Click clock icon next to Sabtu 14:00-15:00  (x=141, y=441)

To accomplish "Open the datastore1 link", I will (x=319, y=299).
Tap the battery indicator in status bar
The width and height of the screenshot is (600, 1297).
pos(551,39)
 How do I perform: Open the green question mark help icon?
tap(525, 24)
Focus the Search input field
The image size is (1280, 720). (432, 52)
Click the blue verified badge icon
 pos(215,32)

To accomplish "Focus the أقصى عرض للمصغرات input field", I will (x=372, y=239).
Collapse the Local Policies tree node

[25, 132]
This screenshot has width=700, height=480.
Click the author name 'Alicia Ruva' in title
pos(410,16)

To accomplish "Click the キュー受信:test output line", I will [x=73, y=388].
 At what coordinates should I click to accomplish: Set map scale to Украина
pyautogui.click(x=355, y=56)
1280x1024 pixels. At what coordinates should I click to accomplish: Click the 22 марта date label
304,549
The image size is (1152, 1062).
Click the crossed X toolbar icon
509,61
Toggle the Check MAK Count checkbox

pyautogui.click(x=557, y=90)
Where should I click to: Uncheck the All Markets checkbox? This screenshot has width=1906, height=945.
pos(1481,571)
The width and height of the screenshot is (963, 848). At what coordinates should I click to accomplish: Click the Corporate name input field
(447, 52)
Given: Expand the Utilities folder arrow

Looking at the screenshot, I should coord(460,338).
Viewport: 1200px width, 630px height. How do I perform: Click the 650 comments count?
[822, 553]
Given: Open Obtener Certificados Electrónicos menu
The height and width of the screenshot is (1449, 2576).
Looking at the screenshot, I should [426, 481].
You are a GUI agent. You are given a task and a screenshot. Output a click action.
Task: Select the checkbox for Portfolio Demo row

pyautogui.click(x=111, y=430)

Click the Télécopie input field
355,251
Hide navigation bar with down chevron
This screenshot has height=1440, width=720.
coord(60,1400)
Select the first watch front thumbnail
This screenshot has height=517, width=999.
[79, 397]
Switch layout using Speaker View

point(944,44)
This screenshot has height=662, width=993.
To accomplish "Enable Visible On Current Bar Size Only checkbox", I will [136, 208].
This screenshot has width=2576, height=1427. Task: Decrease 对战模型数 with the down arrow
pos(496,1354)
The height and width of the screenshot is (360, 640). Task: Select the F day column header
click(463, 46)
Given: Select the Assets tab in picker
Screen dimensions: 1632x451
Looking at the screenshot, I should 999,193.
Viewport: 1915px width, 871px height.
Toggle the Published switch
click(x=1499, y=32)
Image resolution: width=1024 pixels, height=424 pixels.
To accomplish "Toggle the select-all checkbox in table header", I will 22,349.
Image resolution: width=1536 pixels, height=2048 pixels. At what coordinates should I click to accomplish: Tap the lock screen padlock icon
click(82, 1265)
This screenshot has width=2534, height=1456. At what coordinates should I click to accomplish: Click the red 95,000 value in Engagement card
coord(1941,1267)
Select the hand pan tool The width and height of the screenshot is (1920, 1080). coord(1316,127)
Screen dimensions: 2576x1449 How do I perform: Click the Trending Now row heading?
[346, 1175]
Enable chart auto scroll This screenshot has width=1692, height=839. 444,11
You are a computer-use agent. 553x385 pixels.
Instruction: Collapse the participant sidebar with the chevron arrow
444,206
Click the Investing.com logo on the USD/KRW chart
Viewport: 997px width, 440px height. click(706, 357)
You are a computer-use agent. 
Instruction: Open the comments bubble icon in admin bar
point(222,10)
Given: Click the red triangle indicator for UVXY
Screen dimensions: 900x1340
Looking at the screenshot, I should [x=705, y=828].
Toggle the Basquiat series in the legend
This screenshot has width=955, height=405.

* **DIRECTIVE**:
Express every line of the data above as a JSON list of strings, one string per line, and leave out the blank lines.

* **SOLUTION FOR THIS TASK**:
[
  "Click clock icon next to Sabtu 14:00-15:00  (x=141, y=441)",
  "To accomplish \"Open the datastore1 link\", I will (x=319, y=299).",
  "Tap the battery indicator in status bar",
  "The width and height of the screenshot is (600, 1297).",
  "pos(551,39)",
  " How do I perform: Open the green question mark help icon?",
  "tap(525, 24)",
  "Focus the Search input field",
  "The image size is (1280, 720). (432, 52)",
  "Click the blue verified badge icon",
  " pos(215,32)",
  "To accomplish \"Focus the أقصى عرض للمصغرات input field\", I will (x=372, y=239).",
  "Collapse the Local Policies tree node",
  "[25, 132]",
  "This screenshot has width=700, height=480.",
  "Click the author name 'Alicia Ruva' in title",
  "pos(410,16)",
  "To accomplish \"Click the キュー受信:test output line\", I will [x=73, y=388].",
  " At what coordinates should I click to accomplish: Set map scale to Украина",
  "pyautogui.click(x=355, y=56)",
  "1280x1024 pixels. At what coordinates should I click to accomplish: Click the 22 марта date label",
  "304,549",
  "The image size is (1152, 1062).",
  "Click the crossed X toolbar icon",
  "509,61",
  "Toggle the Check MAK Count checkbox",
  "pyautogui.click(x=557, y=90)",
  "Where should I click to: Uncheck the All Markets checkbox? This screenshot has width=1906, height=945.",
  "pos(1481,571)",
  "The width and height of the screenshot is (963, 848). At what coordinates should I click to accomplish: Click the Corporate name input field",
  "(447, 52)",
  "Given: Expand the Utilities folder arrow",
  "Looking at the screenshot, I should coord(460,338).",
  "Viewport: 1200px width, 630px height. How do I perform: Click the 650 comments count?",
  "[822, 553]",
  "Given: Open Obtener Certificados Electrónicos menu",
  "The height and width of the screenshot is (1449, 2576).",
  "Looking at the screenshot, I should [426, 481].",
  "You are a GUI agent. You are given a task and a screenshot. Output a click action.",
  "Task: Select the checkbox for Portfolio Demo row",
  "pyautogui.click(x=111, y=430)",
  "Click the Télécopie input field",
  "355,251",
  "Hide navigation bar with down chevron",
  "This screenshot has height=1440, width=720.",
  "coord(60,1400)",
  "Select the first watch front thumbnail",
  "This screenshot has height=517, width=999.",
  "[79, 397]",
  "Switch layout using Speaker View",
  "point(944,44)",
  "This screenshot has height=662, width=993.",
  "To accomplish \"Enable Visible On Current Bar Size Only checkbox\", I will [136, 208].",
  "This screenshot has width=2576, height=1427. Task: Decrease 对战模型数 with the down arrow",
  "pos(496,1354)",
  "The height and width of the screenshot is (360, 640). Task: Select the F day column header",
  "click(463, 46)",
  "Given: Select the Assets tab in picker",
  "Screen dimensions: 1632x451",
  "Looking at the screenshot, I should 999,193.",
  "Viewport: 1915px width, 871px height.",
  "Toggle the Published switch",
  "click(x=1499, y=32)",
  "Image resolution: width=1024 pixels, height=424 pixels.",
  "To accomplish \"Toggle the select-all checkbox in table header\", I will 22,349.",
  "Image resolution: width=1536 pixels, height=2048 pixels. At what coordinates should I click to accomplish: Tap the lock screen padlock icon",
  "click(82, 1265)",
  "This screenshot has width=2534, height=1456. At what coordinates should I click to accomplish: Click the red 95,000 value in Engagement card",
  "coord(1941,1267)",
  "Select the hand pan tool The width and height of the screenshot is (1920, 1080). coord(1316,127)",
  "Screen dimensions: 2576x1449 How do I perform: Click the Trending Now row heading?",
  "[346, 1175]",
  "Enable chart auto scroll This screenshot has width=1692, height=839. 444,11",
  "You are a computer-use agent. 553x385 pixels.",
  "Instruction: Collapse the participant sidebar with the chevron arrow",
  "444,206",
  "Click the Investing.com logo on the USD/KRW chart",
  "Viewport: 997px width, 440px height. click(706, 357)",
  "You are a computer-use agent. ",
  "Instruction: Open the comments bubble icon in admin bar",
  "point(222,10)",
  "Given: Click the red triangle indicator for UVXY",
  "Screen dimensions: 900x1340",
  "Looking at the screenshot, I should [x=705, y=828].",
  "Toggle the Basquiat series in the legend",
  "This screenshot has width=955, height=405."
]